The truth is that my response was not entirely the truth. I had already been feeling that loneliness ebbing into my soul. It started snowing the morning we went over to spend some time with our snowed in guests. It snowed most of the day Saturday, and Sunday. Today it is Wednesday and the snow seems to have stopped. The small white patches on the ground are melting away slowly. The sun is out but then again the moon is too.
I dropped Brody off at Daycare to play with his friends for the afternoon, (It's free here!) and then I took a short walk. I cannot resist basking in the warm sun on a fresh-air kind of day. I walked to the top of a small hill, just on the edge of town. I looked down in the direction of the airport and saw white sheets off in the distance. I briefly doubted that they would ever melt away.
As I stood on that hill with civilization behind me, I noticed the quiet. I closed my eyes for what must have been five minutes. I heard the birds, noticing that even though so many had already migrated, there were the remaining birds that must be exceptionally brave. They tweeted and chirped and in that moment I was transported to exactly the spot I stood. I took the trip but the perfection of the very spot where my feet were grounded was so untouchable that there was nothing better my mind could conjure. I could feel the warmth of the sun coming and then leaving with the shallow gusts of cool wind. The winter is coming, the moon in the sky at noon proves this daunting fact. I am afraid. They call it the land of the midnight sun, but you don't hear many refer to it as the land of the noon time moon - which it truly is for the majority of the year.

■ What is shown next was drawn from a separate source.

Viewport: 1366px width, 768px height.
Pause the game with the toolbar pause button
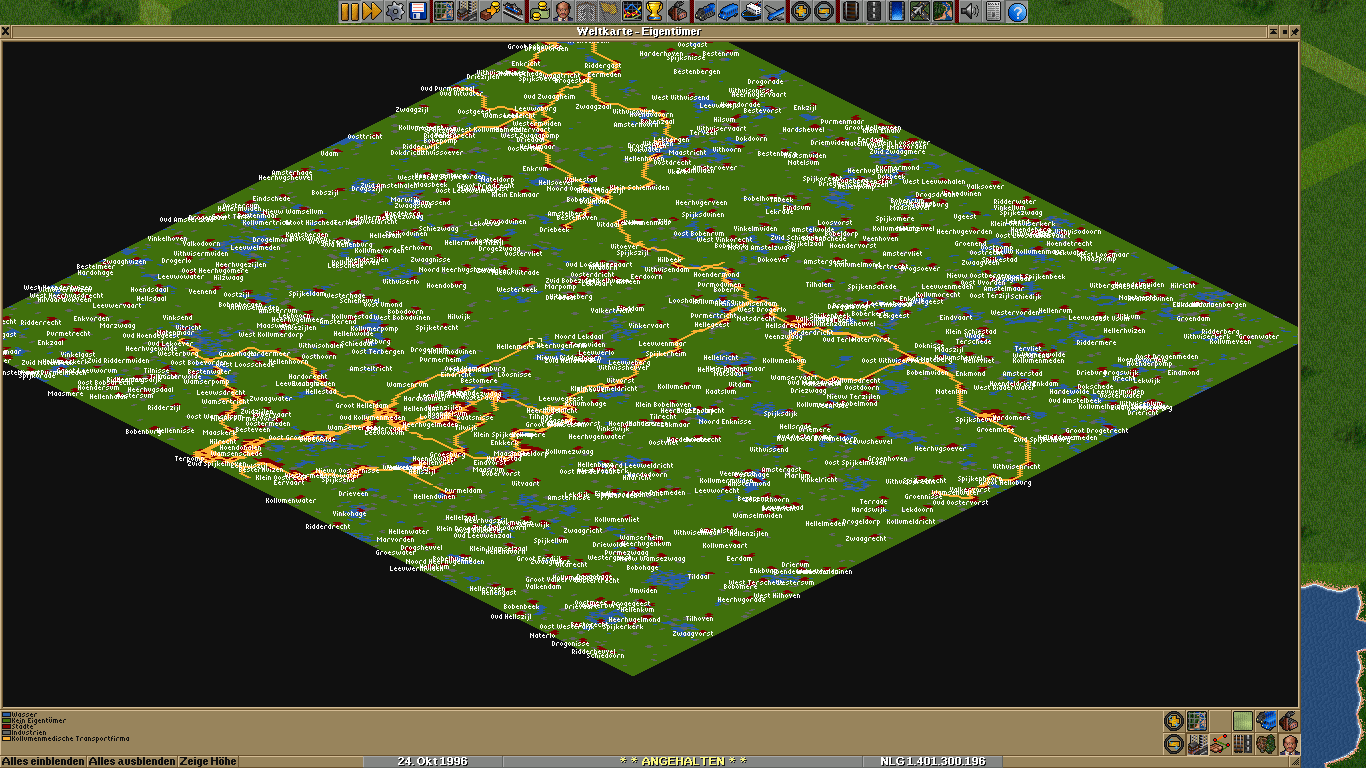pyautogui.click(x=349, y=12)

I cannot tell you what it feels like to live in Northern Canada, under the blanket of darkness. The place you are taken is a dark one and sometimes when you lay alone in bed you can hear your lonely heart thrum as though alone inside a rusted and forgotten oil drum. Sealed away from the world until the ice thaws and freedom claws its way slowly inward and releases you. There is a longing that crawls beneath the surface of the skin, the nerves that crave human touch but know it will be so long until anything other than a parka hugs the body. Knowing these things are coming, and coming fast, has me a little bit nervous these days.

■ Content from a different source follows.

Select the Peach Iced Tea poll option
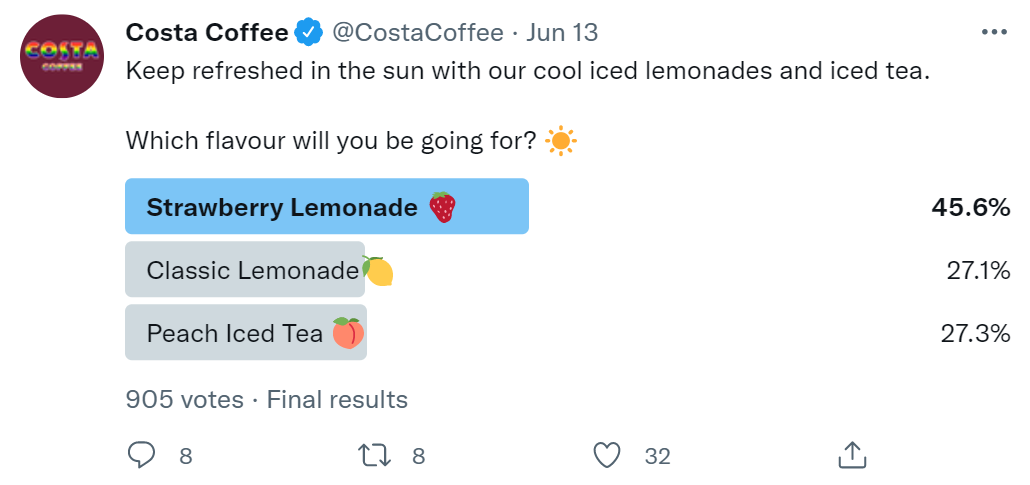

Seeing those construction men off on Saturday was like sealing the envelope and reality sank in. The plane was taking this short summer and the fun company it provided for one weekend with it.
I had the feeling that I wasn't entirely alone in my peace on that hill. The walls here, and in every small town, have eyes. I suspected there was a middle aged woman standing half hidden behind her curtains, wondering about the crazy new girl in town. As I turned and took barely fifteen steps in the direction of home, I heard a loud knocking from the living room window of the house I was passing. She was maybe three, more likely two, with dirty blond hair. She knocked and I waved as I walked, her returning wave accompanied by a brilliant smile. I got a little further and she knocked again, waving. It happened four more times, the last of which when I was nearly out of sight. She had to wave until the chance was gone, she had a hard time letting go of a fresh smile that had just walked through her day. I realized how much that little girl reminded me of my twenty-four year old self, our mentalities at least, are similar.
Just as a child, it pains me to say good-bye, to watch something brilliant or fun or new come to an end. In the arctic, this is magnified. Yet all it takes to restore my faith and to remind me of why and how I stay here to push through another winter, is one day. One day, where the sun shines like gold on the water and illuminates the smiles of every passer-by. One day where the weight of my parka hangs on a hanger and not on my shivering shoulders.
I cannot quite put into words the way that the Arctic is in itself an outrageous contradiction.
Soon, the Northern earth will welcome the embrace of the long, cold winter that it is so accustomed to. In these windows sit children who long for adventure and outside of my window will stand a woman who is braving this Northern earth to continue the adventure she has found.